UC San Diego

Cyclin-dependent kinase-like 5 (CDKL5) syndrome is a neurodevelopmental disorder that results in early-onset intractable seizures, mental retardation, and a host of autistic phenotypes. Although the role of CDKL5 is not well understood, previous studies have implicated it plays a crucial role within the AKT/mTOR pathways, which regulate cellular proliferation, apoptosis, and synaptogenesis. This study focused on generating neural progenitor cells (NPCs) and subsequently differentiating them into neurons, for the purpose of modeling the effects of CDKL5 mutations on the phenotypes listed above. hiPSC-derived CDKL5 NPCs exhibited decreased cell proliferation and increased apoptosis as compared to controls, which is congruent with the findings of previous studies with regards to inactivation of the AKT/mTOR pathways.
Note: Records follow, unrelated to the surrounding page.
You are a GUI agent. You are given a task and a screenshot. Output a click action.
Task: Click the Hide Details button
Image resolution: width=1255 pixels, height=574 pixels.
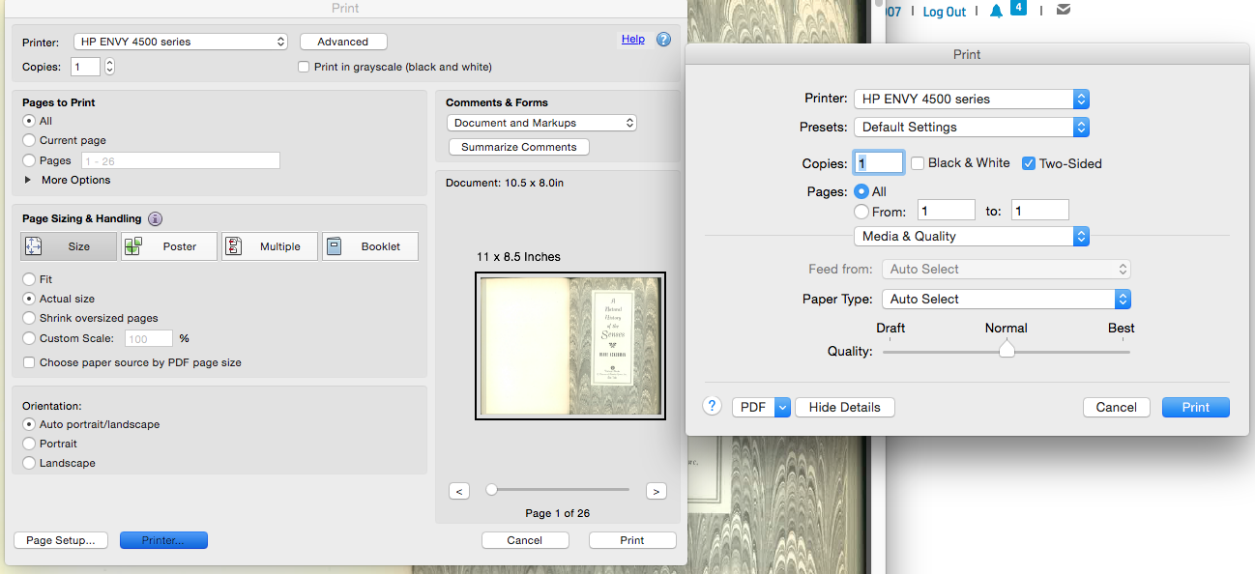click(x=844, y=407)
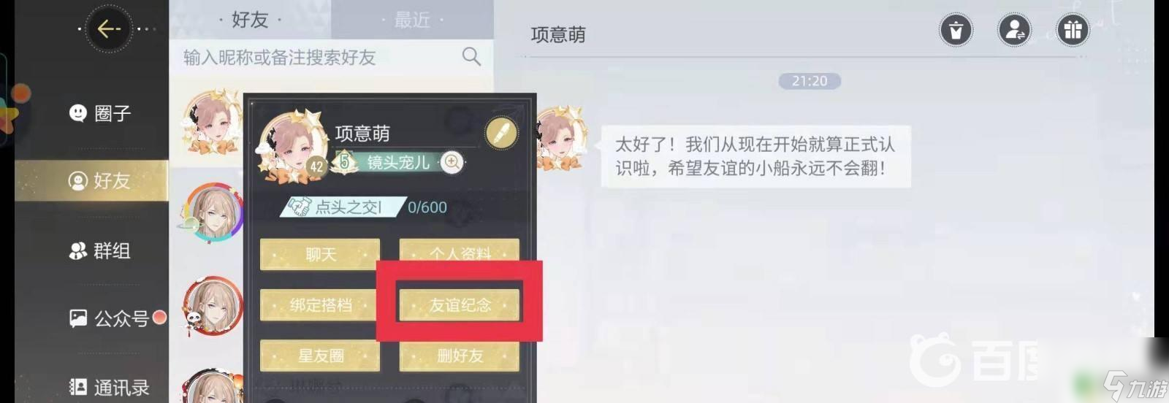Open the 圈子 circle section
The width and height of the screenshot is (1169, 403).
99,113
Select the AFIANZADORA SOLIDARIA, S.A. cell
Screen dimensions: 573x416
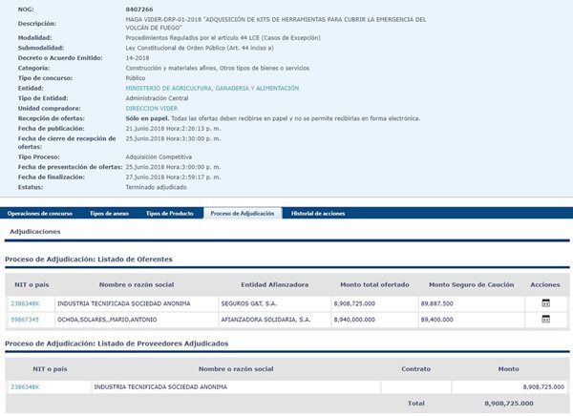click(x=261, y=320)
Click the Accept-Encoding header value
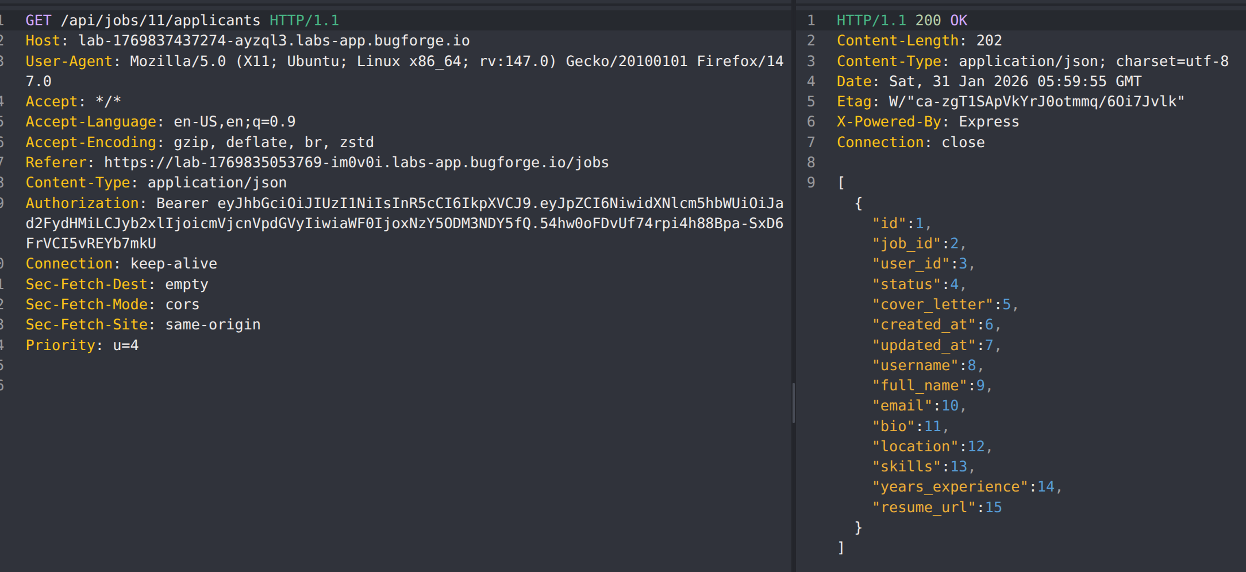Image resolution: width=1246 pixels, height=572 pixels. (274, 143)
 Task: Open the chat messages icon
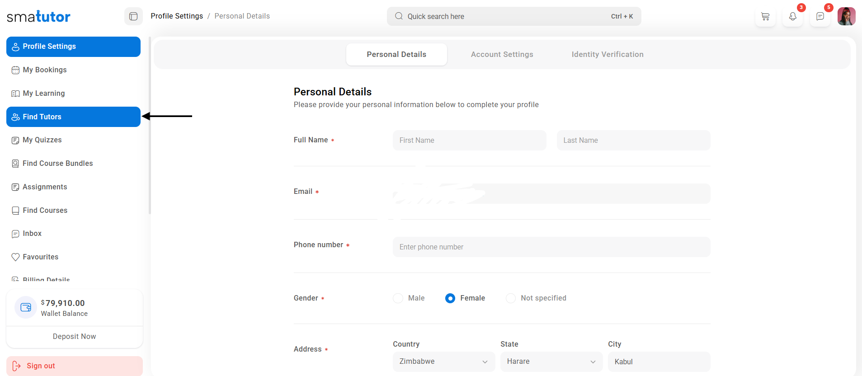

Furthermore, hiPSC-derived CDKL5 neurons displayed no change in total dendritic length but appeared to grow more slowly during early neurodevelopment as compared to controls. These neurons also had a greater density of dendritic spines, with increased motility, as compared to controls. These findings conflict with the results from previous CDKL5 studies based on mouse knockout models. The discrepancy in results suggests that CDKL5 function may not be preserved across species, a claim that is supported by the fact that the murine models do not recapitulate the defining feature of CDKL5: early-onset intractable seizures.